Crumb surfaces this category explicitly. When you run a scan, the System Data breakdown includes purgeable space with a clear label, so you can see whether snapshots are a meaningful contributor on your machine rather than guessing. If you want to explore further, the Visualize tab shows the whole-Mac disk map including categories that standard tools hide.

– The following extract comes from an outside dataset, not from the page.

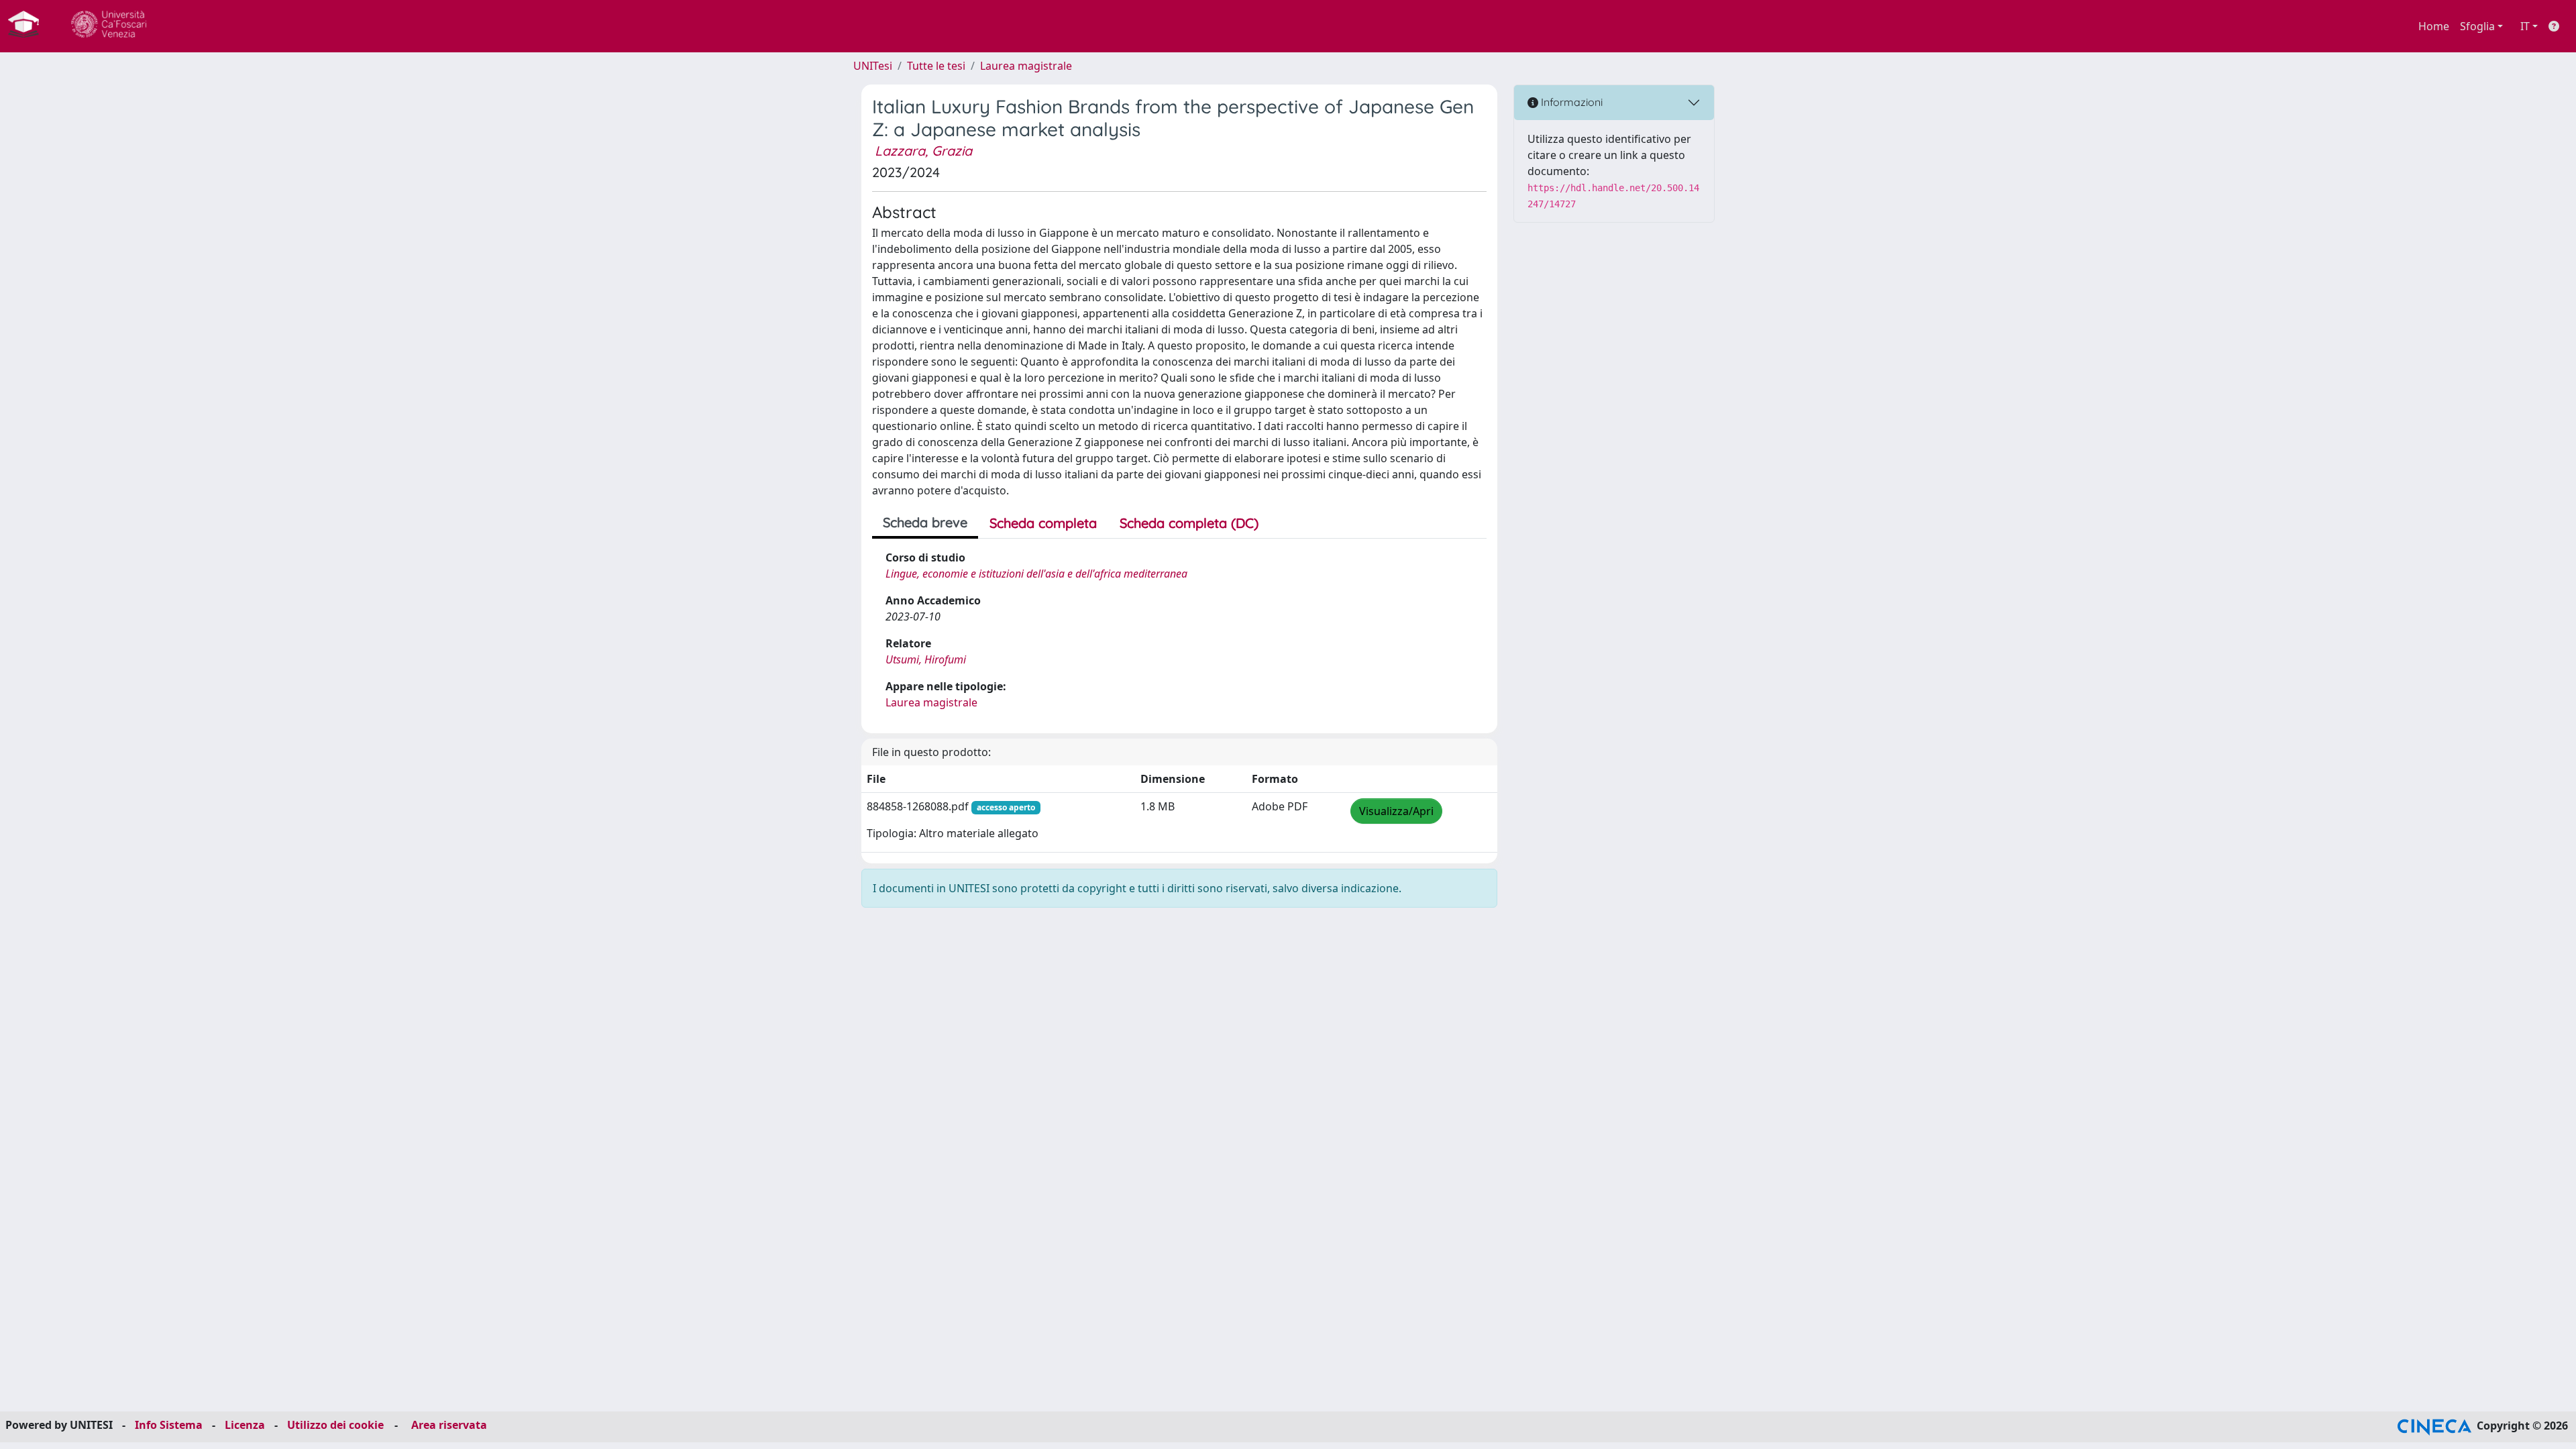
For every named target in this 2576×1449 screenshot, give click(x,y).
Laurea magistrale (1026, 65)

You can download Crumb and run a free scan without any account or subscription.
Comparison: Ways to Reclaim Snapshot Space
| Method | Reclaims space? | Risk level | Notes |
|---|---|---|---|
| Complete a Time Machine backup | Yes (gradual) | None | Safest; requires backup drive |
tmutil deletelocalsnapshots |
Yes (immediate) | Low* | *Only risky if snapshots are your sole backup |
| Wait for macOS auto-purge | Yes (on demand) | None | Happens when an app requests space; not instant |
| Disable Time Machine | No | Low | Stops new snapshots; does not remove old ones |
| Restart Mac | Sometimes | None | macOS may purge snapshots during shutdown/boot |
Key Takeaways
- APFS local snapshots are created hourly by Time Machine and grow as your files change.
- They live in "purgeable" space, so macOS counts them as available in most views.
- Connecting your Time Machine drive and completing a backup is always the cleanest solution.
- Manual deletion with
tmutil deletelocalsnapshotsis safe as long as you have a real backup elsewhere. - Most disk-scanning tools do not surface snapshot size clearly — look for apps that break out purgeable categories explicitly.
Understanding where your disk space actually goes is the first step to managing it well. Local snapshots are not a bug — they are a genuinely useful safety feature — but they deserve a visible accounting, not a hidden line in a "purgeable" catch-all.